Work request:
Repeat verbatim, and only, the lines of the data below, beginning at the line that contains "Task: View heart reaction on Noor's comment" and stopping after the line that contains "Screen dimensions: 768x402".

Supplied material:
● ● ● ● ●
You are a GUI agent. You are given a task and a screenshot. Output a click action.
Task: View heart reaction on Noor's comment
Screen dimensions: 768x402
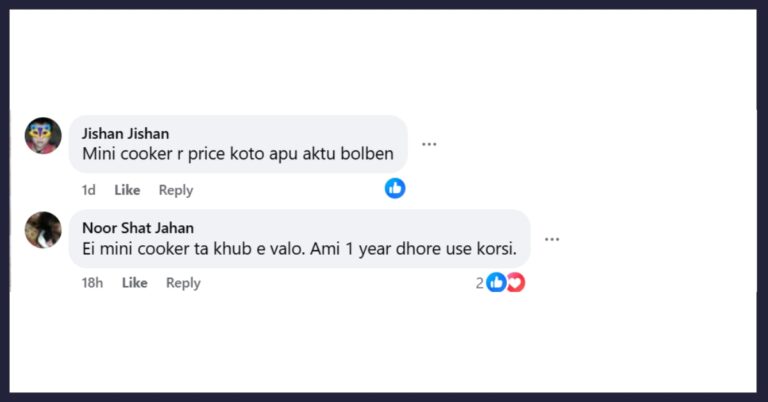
● ● ● ● ●
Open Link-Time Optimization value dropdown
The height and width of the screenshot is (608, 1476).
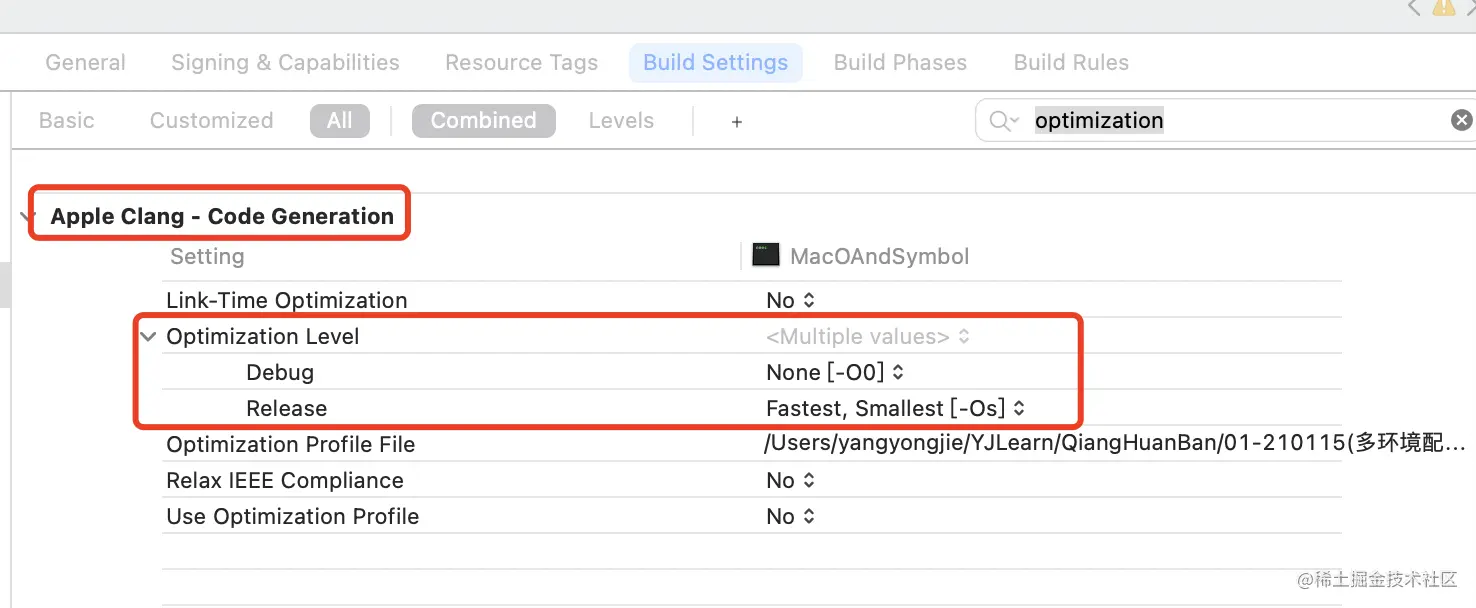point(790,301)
● ● ● ● ●
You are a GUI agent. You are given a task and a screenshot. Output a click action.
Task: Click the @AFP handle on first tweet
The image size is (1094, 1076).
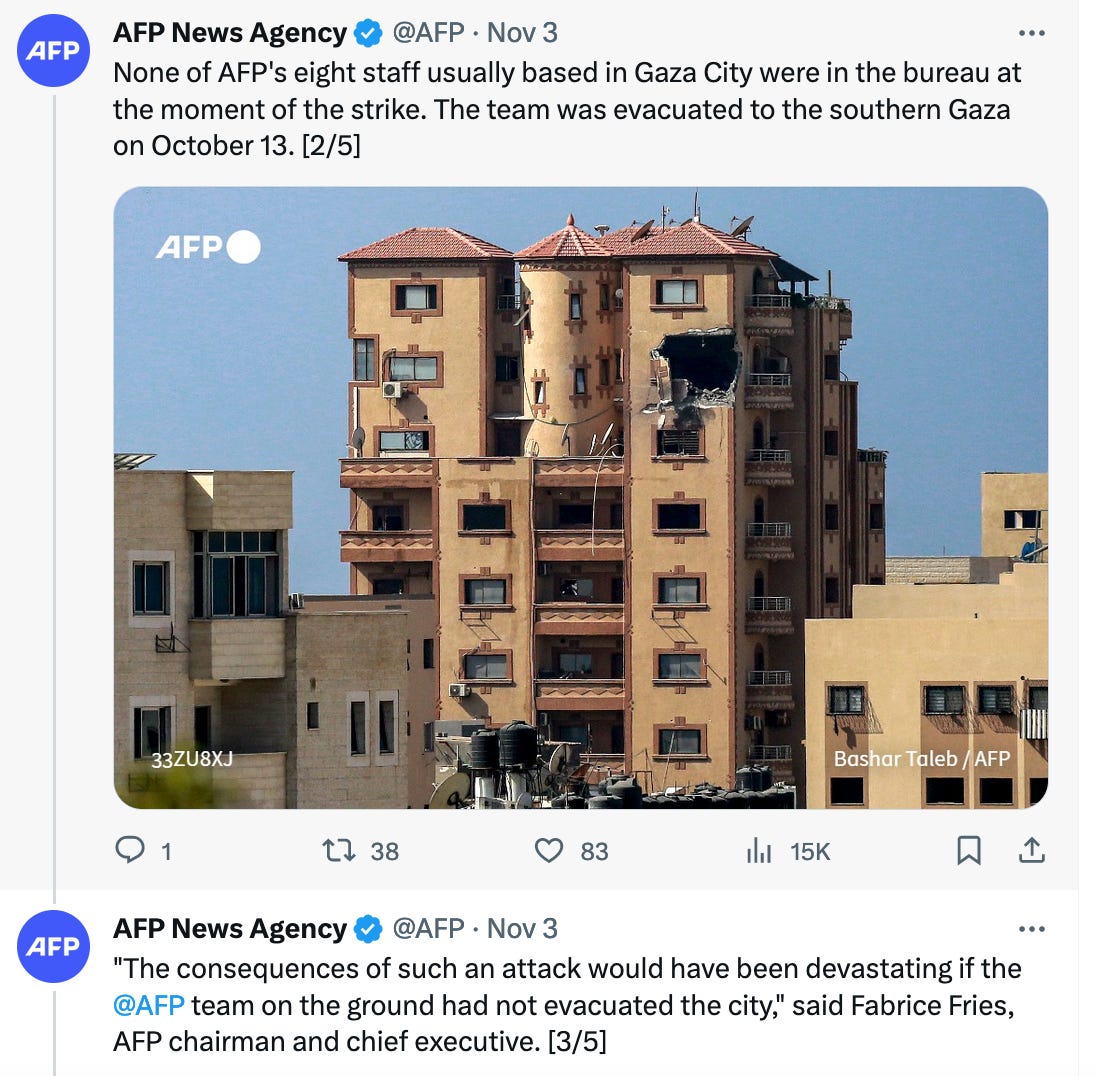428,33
● ● ● ● ●
Reply to the exercise:
Task: View heart reaction on Noor's comment
Screen dimensions: 768x402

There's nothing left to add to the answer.